3) The Godfather: Before the Shelby’s, there were the Corleones. The novel by American author Mario Puzo was originally published in 1969 and tells a tale of fictional crime family, the Corleones, and its patriarch Vito. This gripping tale spawned perhaps the best movie of all time, The Godfather (and two sequels) starring Al Pacino and directed by Francis Ford Coppola. The first installment won Best Picture at the Oscars in 1973.
4) To Kill A Mockingbird: Harper Lee’s 1960 Pulitzer Prize-winning book remains required reading. The story of a black man wrongfully accused of a heinous sexual crime and the lawyer who defends him, is one that tackles issues of race and prejudice in a time when such topics were avoided. The 1962 movie won an Academy Award for Best Actor for Gregory Peck (who played lawyer Atticus Finch) and was nominated for eight, including Best Picture.

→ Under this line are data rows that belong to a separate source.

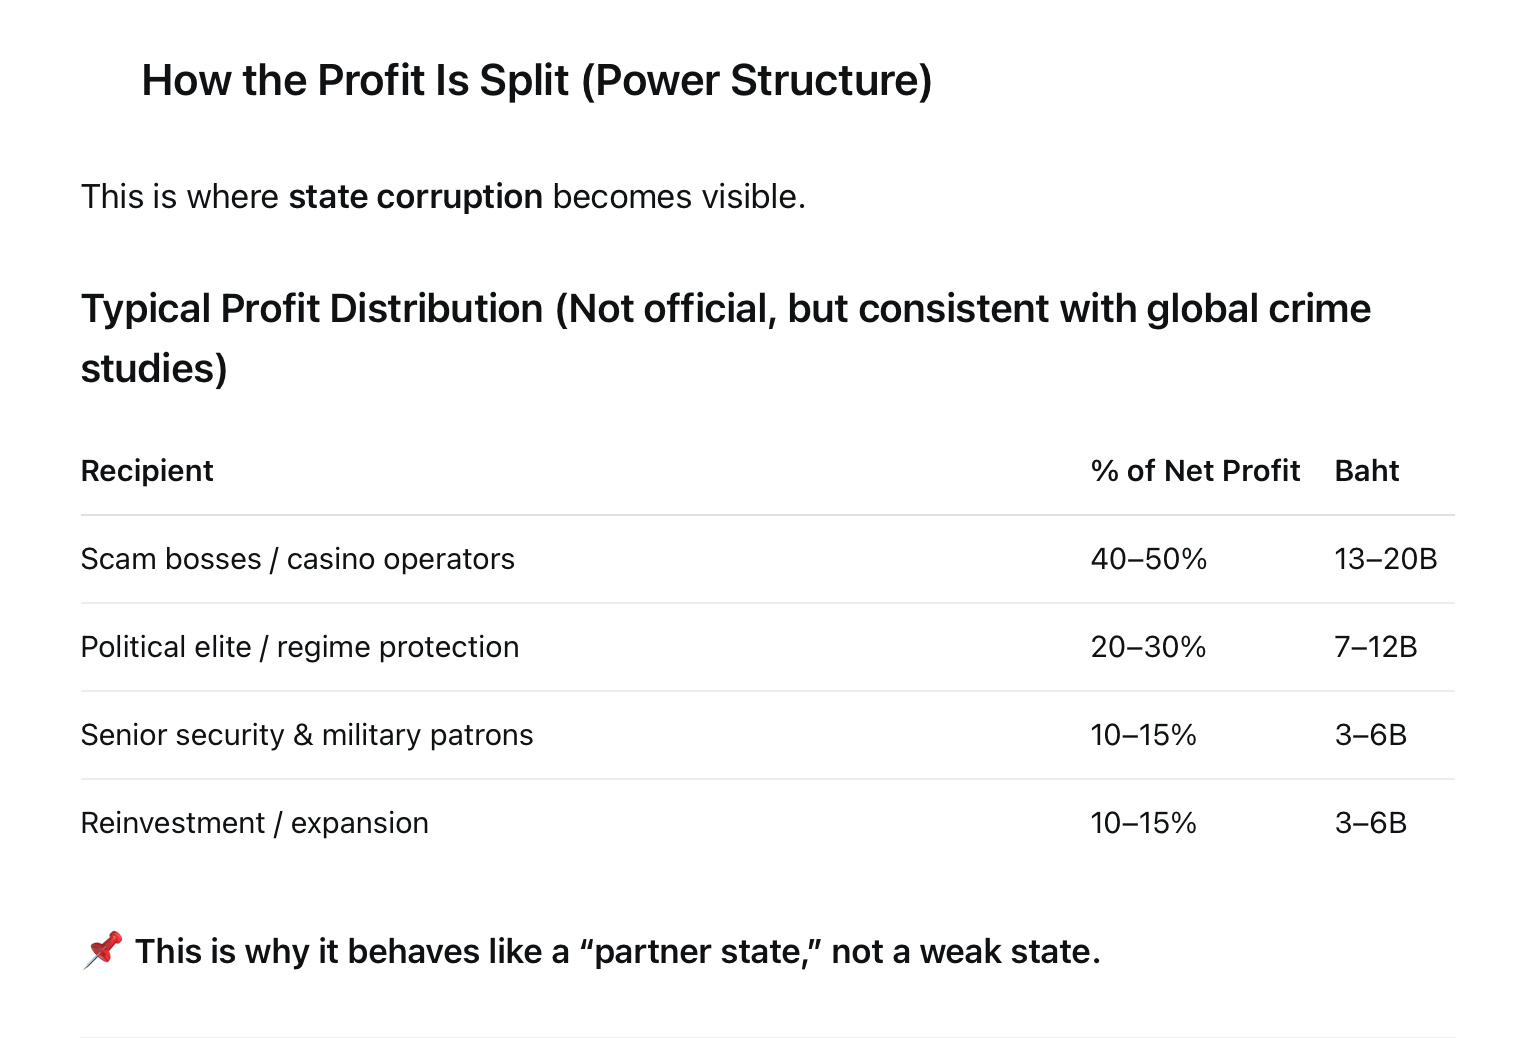This screenshot has width=1536, height=1038.
Task: Select the 20–30% percentage cell
Action: (x=1148, y=647)
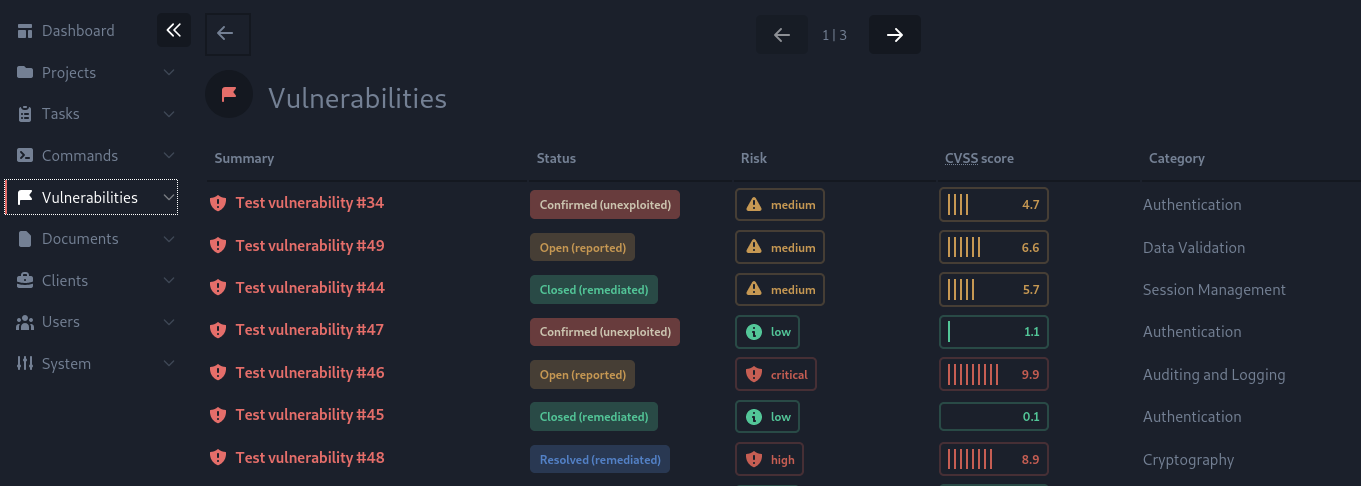Image resolution: width=1361 pixels, height=486 pixels.
Task: Expand the Clients submenu chevron
Action: [169, 281]
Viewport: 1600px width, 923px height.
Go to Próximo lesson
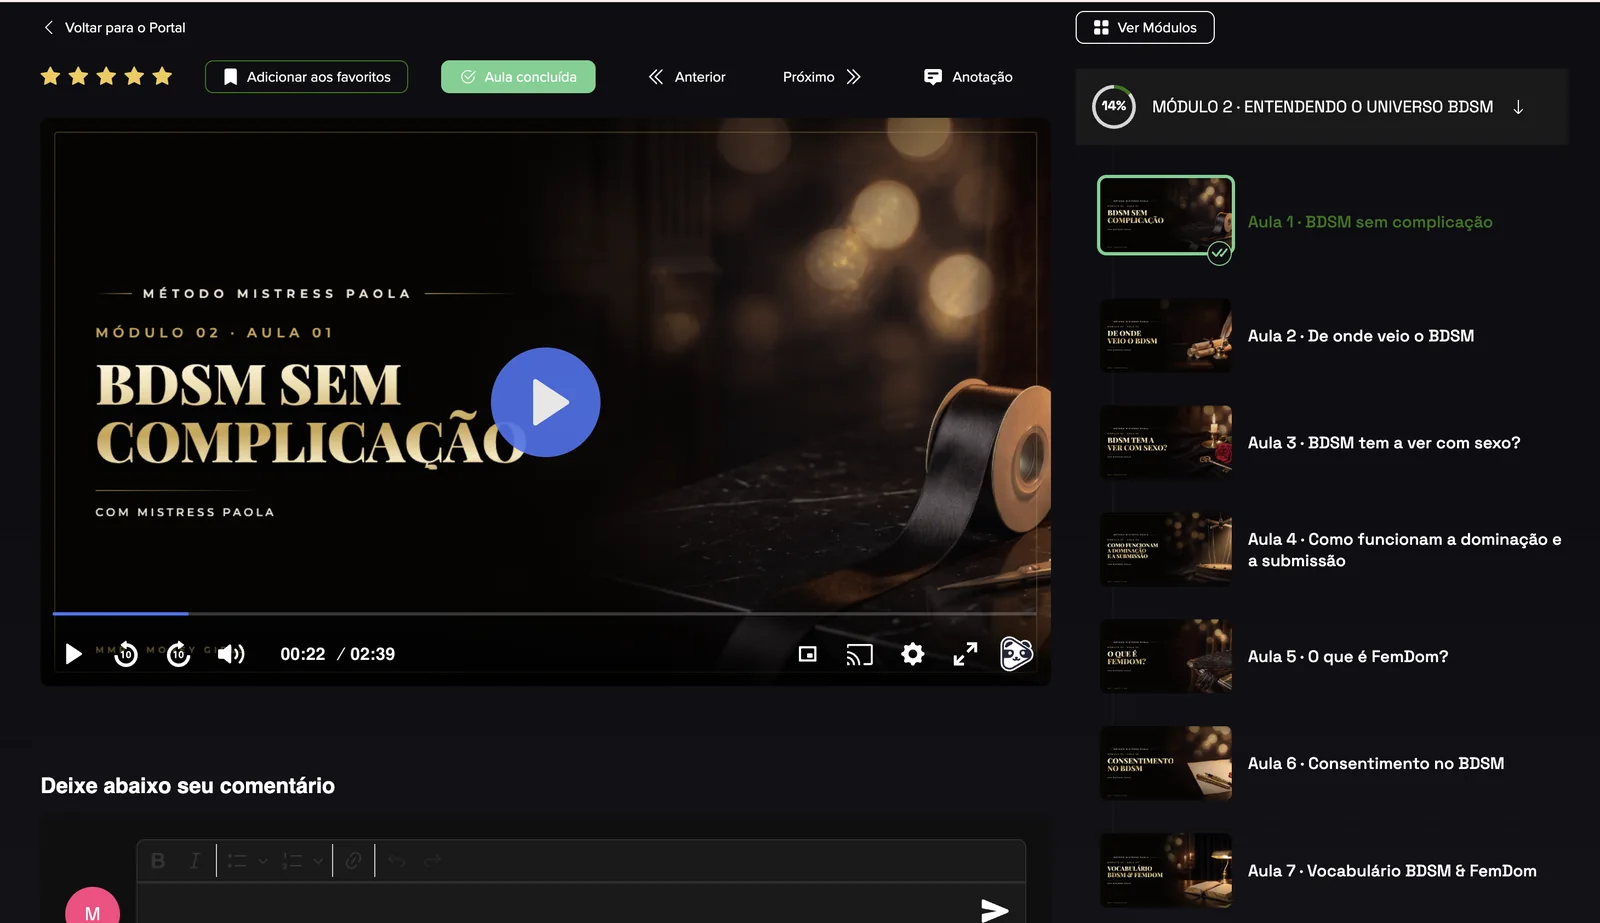click(822, 77)
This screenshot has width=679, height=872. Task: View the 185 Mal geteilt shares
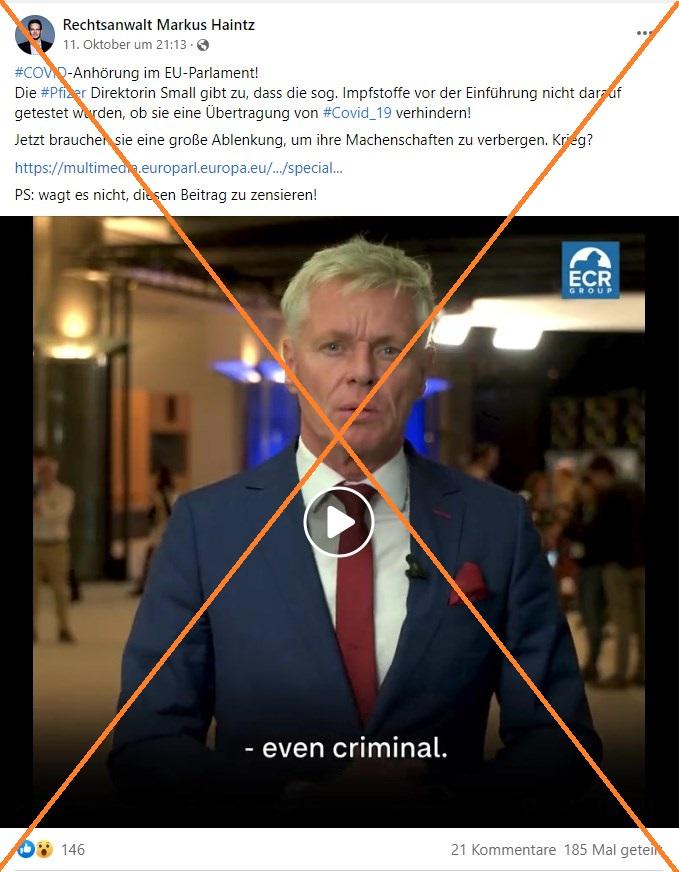tap(613, 850)
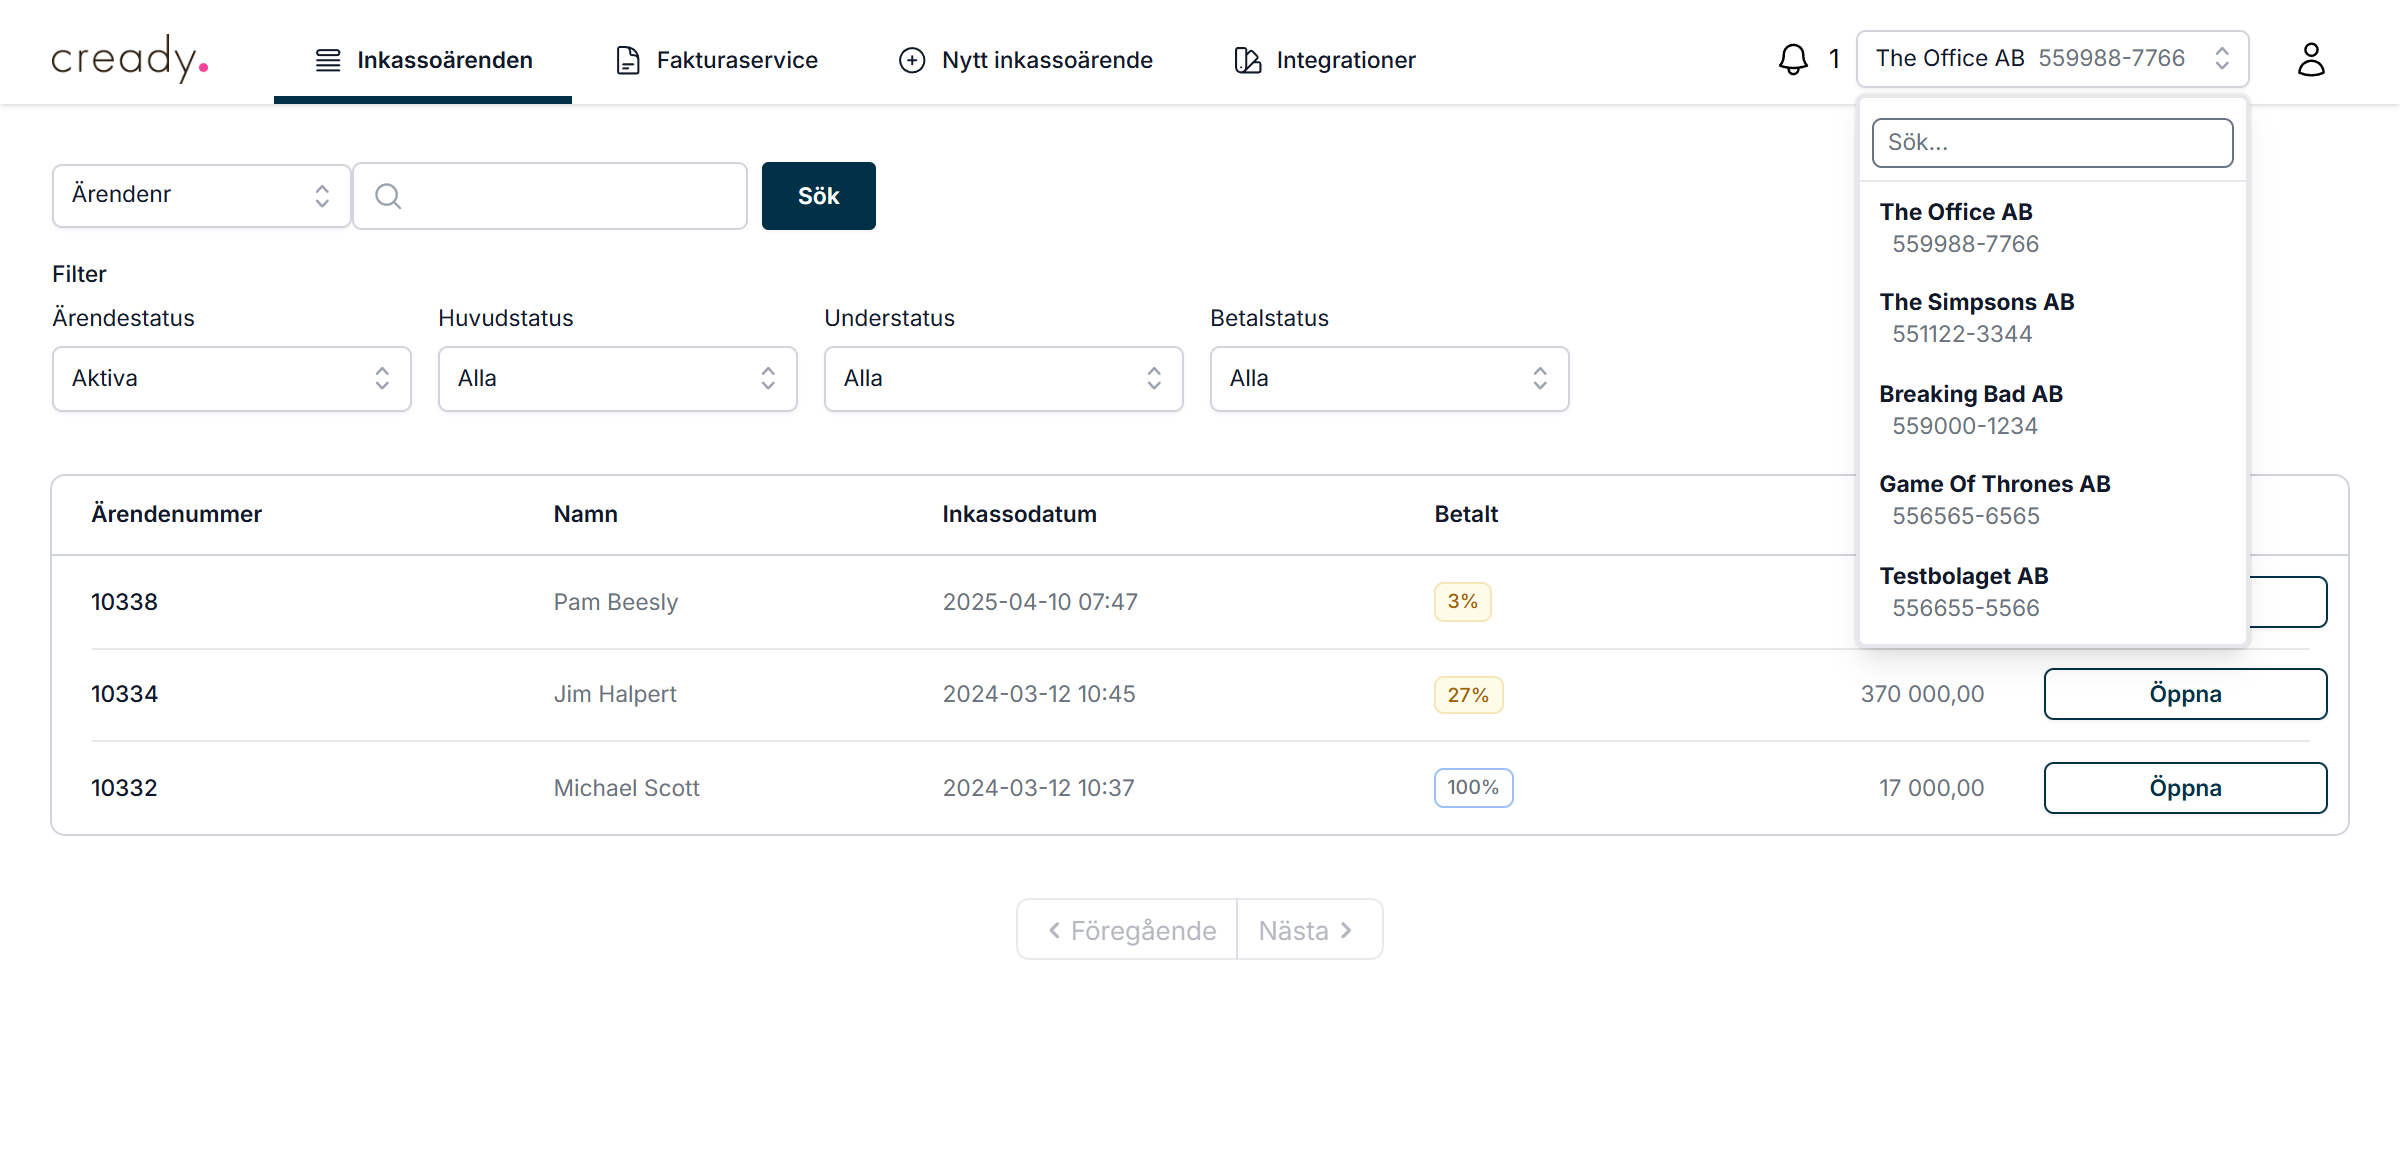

5) No Country For Old Men: Author Cormac McCarthy has had four of his 10 novels adapted to the big screen, but only his 2005 novel was adapted to an Oscar-winning film in 2007. The gripping story of a Texas drug deal gone wrong, the movie also showed us perhaps film’s creepiest villain – Anton Chigurh (played by Javier Bardem) – who went around killing people with his signature weapon of a captive bolt stunner which he uses also as a tool to shoot out door locks.